To offer praise is to express gratitude for something and to announce its goodness.

There is a grandfather clock in my office at the college – a careful piece of craftsmanship that likely dates from the 18th century and which seems to have crossed the Atlantic from Scotland. Its face features hand-painted thistles and its case has a thin and now delicate mahogany veneer. Alas its mechanisms are seized and the clock does not work. It is true, then, to say the clock is broken, but that is also the least interesting thing to say about it. Its history and craftsmanship and warmth are the characteristics worth mentioning.

This is true of many apparently “broken” things in our lives. Very often, an object’s dents and damage are not what matter most. To praise a broken thing is to see all that is beautiful in it, never mind its failure to fulfill its apparent function.

What is there to praise?

Our modern world makes it difficult to find the beautiful “more” in the objects it produces. Once a smart TV ceases to be smart, for example, it’s hard to describe it as anything other than broken. What is there left to say about that blank black rectangle, except that it should quickly be sent off either to the landfill or for recycling?

The word “broken” does a great deal of work in the English language and in our everyday lives. The meaning of the word can be dramatically different depending on the context. To say that my phone is broken, that she broke a tooth, that the sun broke through the clouds, or that he was a broken man is to use the word in very different ways. In many such cases we simply cannot speak in praise of broken things since it would be straightforwardly nonsensical to do so. How and why would you praise a broken tooth!?

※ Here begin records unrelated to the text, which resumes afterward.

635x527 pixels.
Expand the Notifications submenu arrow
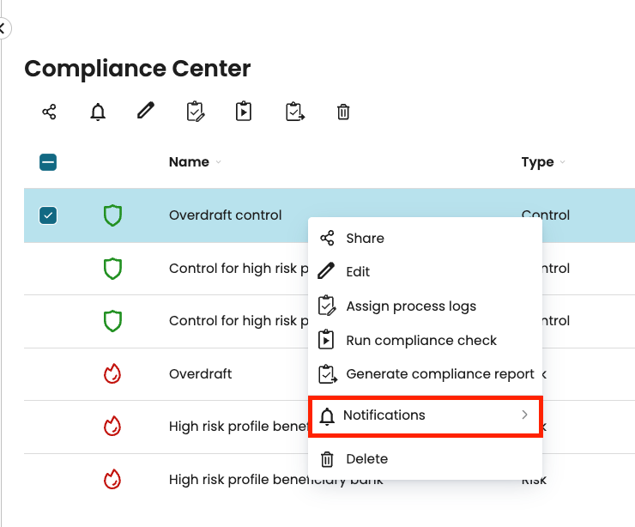pyautogui.click(x=524, y=415)
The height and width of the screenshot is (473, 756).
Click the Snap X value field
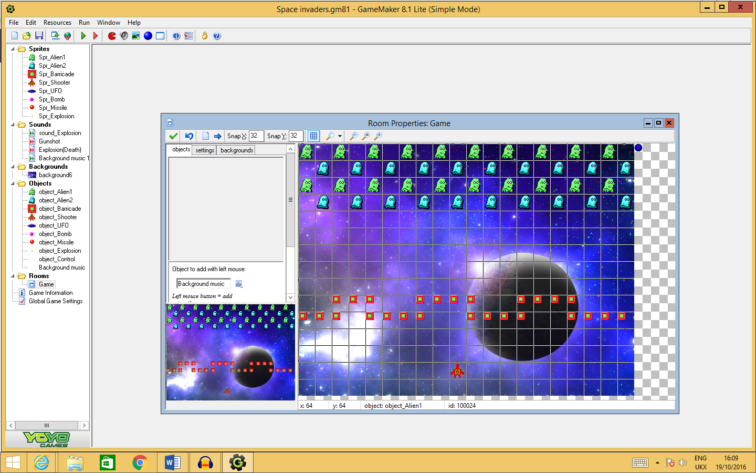click(x=256, y=136)
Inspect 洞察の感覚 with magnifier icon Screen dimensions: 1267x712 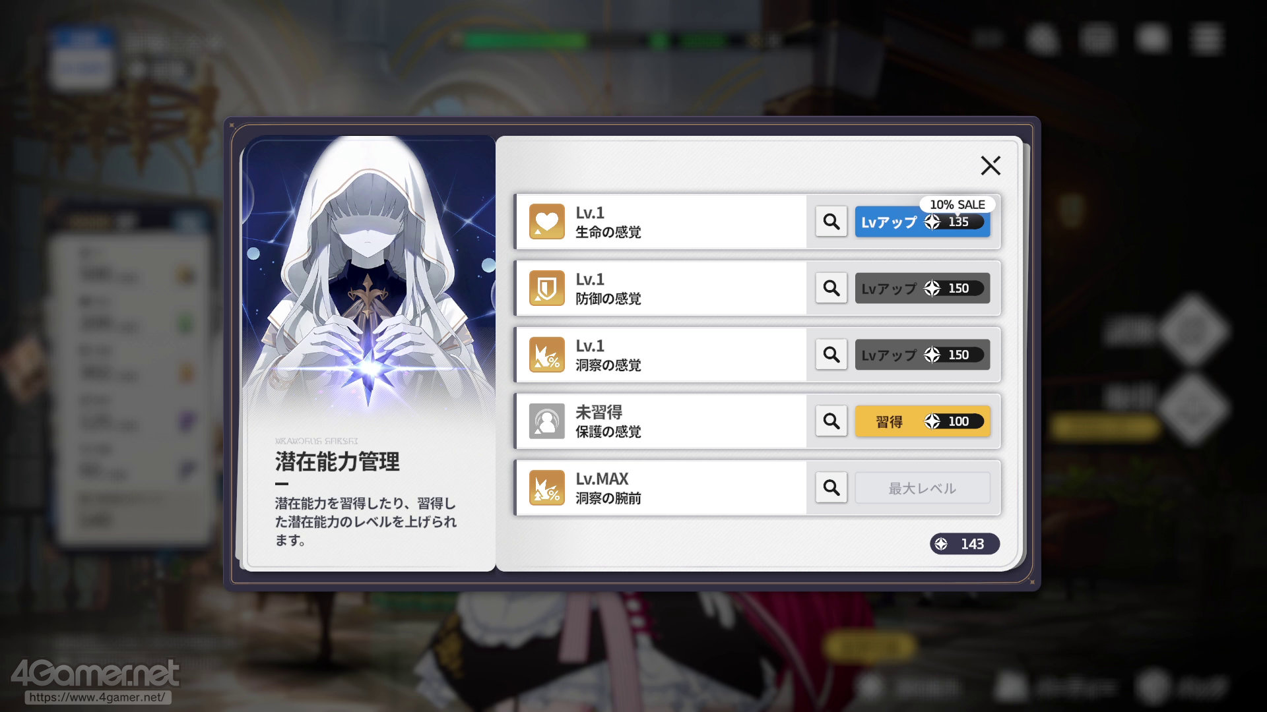click(x=831, y=355)
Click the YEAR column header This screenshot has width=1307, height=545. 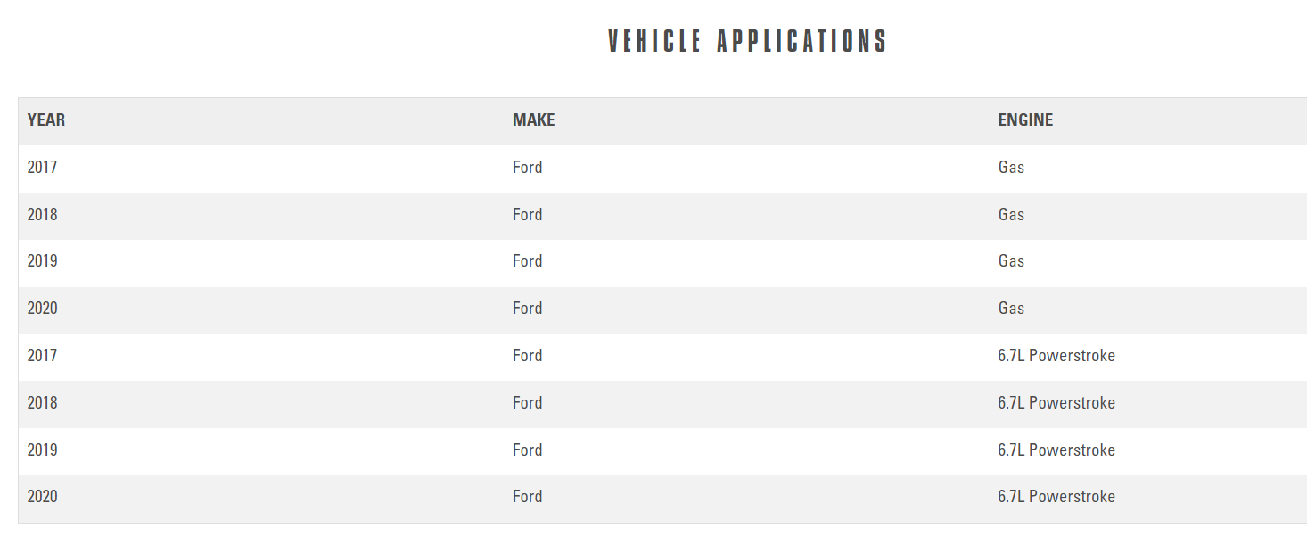pyautogui.click(x=46, y=120)
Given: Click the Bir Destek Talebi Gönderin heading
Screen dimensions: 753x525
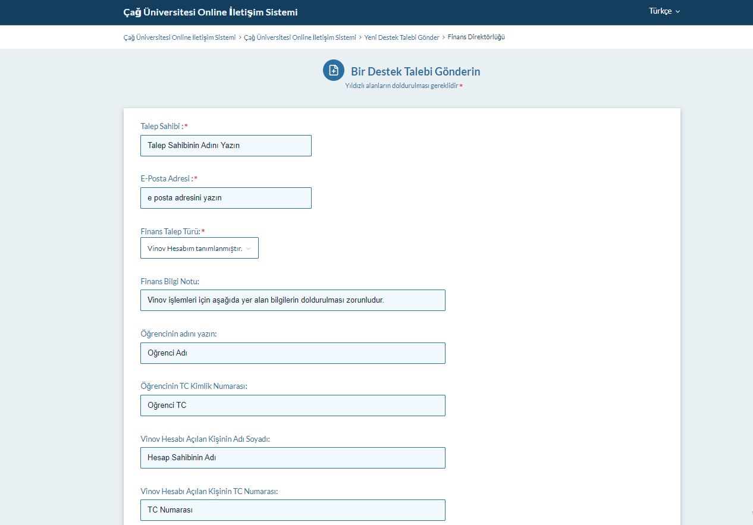Looking at the screenshot, I should point(415,71).
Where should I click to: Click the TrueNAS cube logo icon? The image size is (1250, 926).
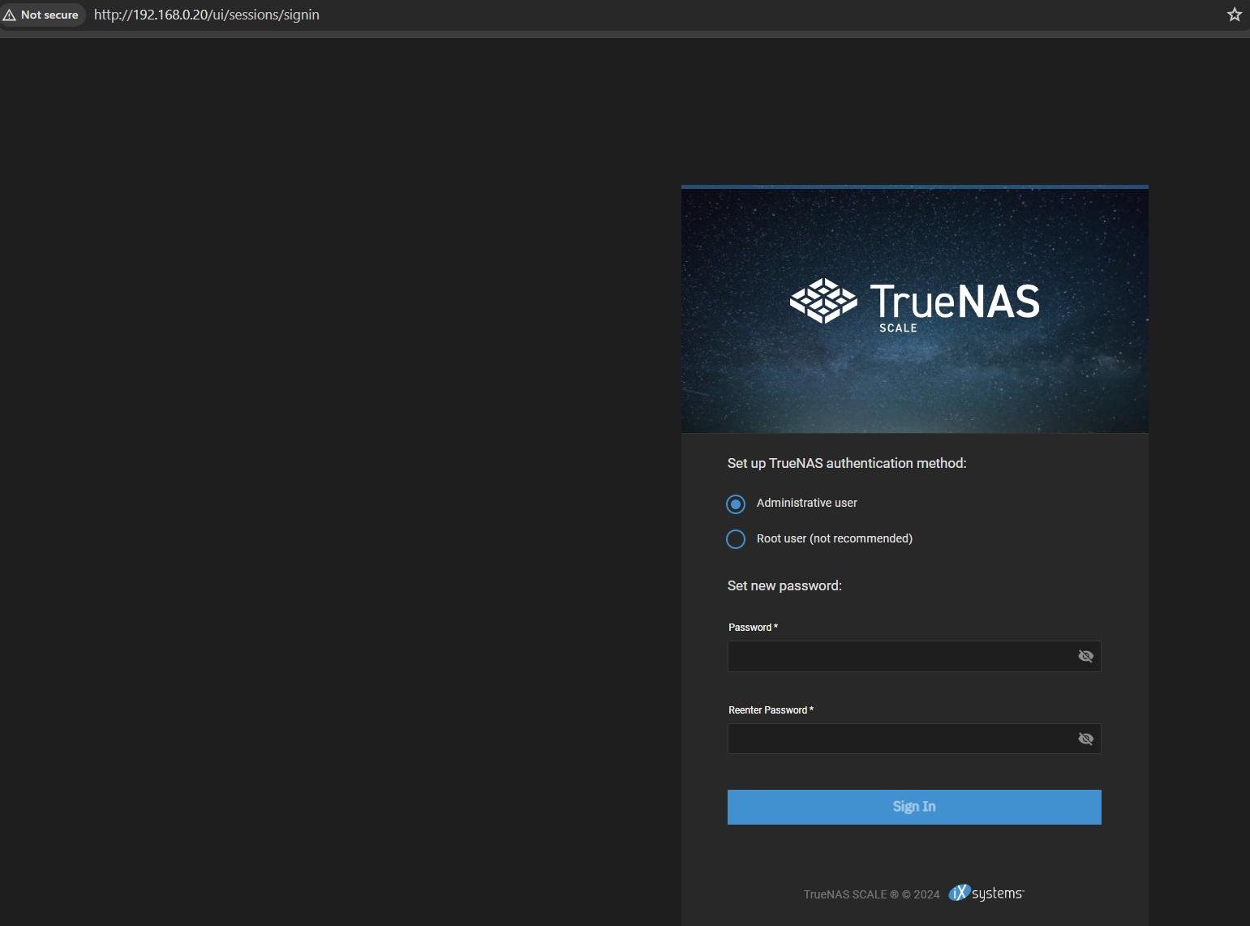click(x=823, y=301)
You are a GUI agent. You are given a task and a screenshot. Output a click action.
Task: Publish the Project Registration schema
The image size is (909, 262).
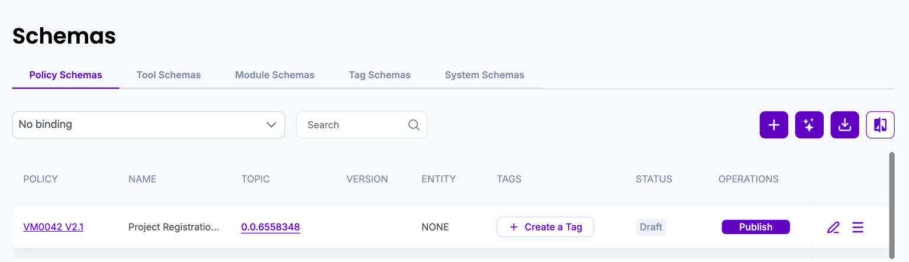click(x=755, y=227)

There are other situations in which we rightly hesitate to praise something broken. A broken promise, for example. We might have some sympathy and understanding for someone who breaks their word. They have not been or become the person they wanted to be – a person who could fulfill the promise they made. They may themselves regret this failure on their part. In any case we will not offer praise for their having broken a promise, even if we know that it happens to the best of us and maybe even all of us.

Look to the ‘more’

Even here, however, with our broken promises and broken lives and broken selves, there is perhaps some room for praise. I’m reminded of Adam Zagajewski’s poem, “Try to praise the mutilated world,” which is animated by the awareness that this broken and messed up world is the only one available to us – that we must look for the good and the beautiful in it.

To offer praise is to express gratitude for something and to announce its goodness. To praise our broken selves and lives does not mean that we honour the manipulation or hubris or self-preoccupation in them (forms of brokenness to which the word “sin” may also be appropriately attached). Rather, praise of our broken selves is rooted in the insistence that each one of us is more than our limitations, our brokenness or our sinfulness. By grace, God’s grace, in each of us there is kindness and patience and love; there is, equally, competence for the service of others. In human lives there is always a beautiful “more” that is worthy of praise.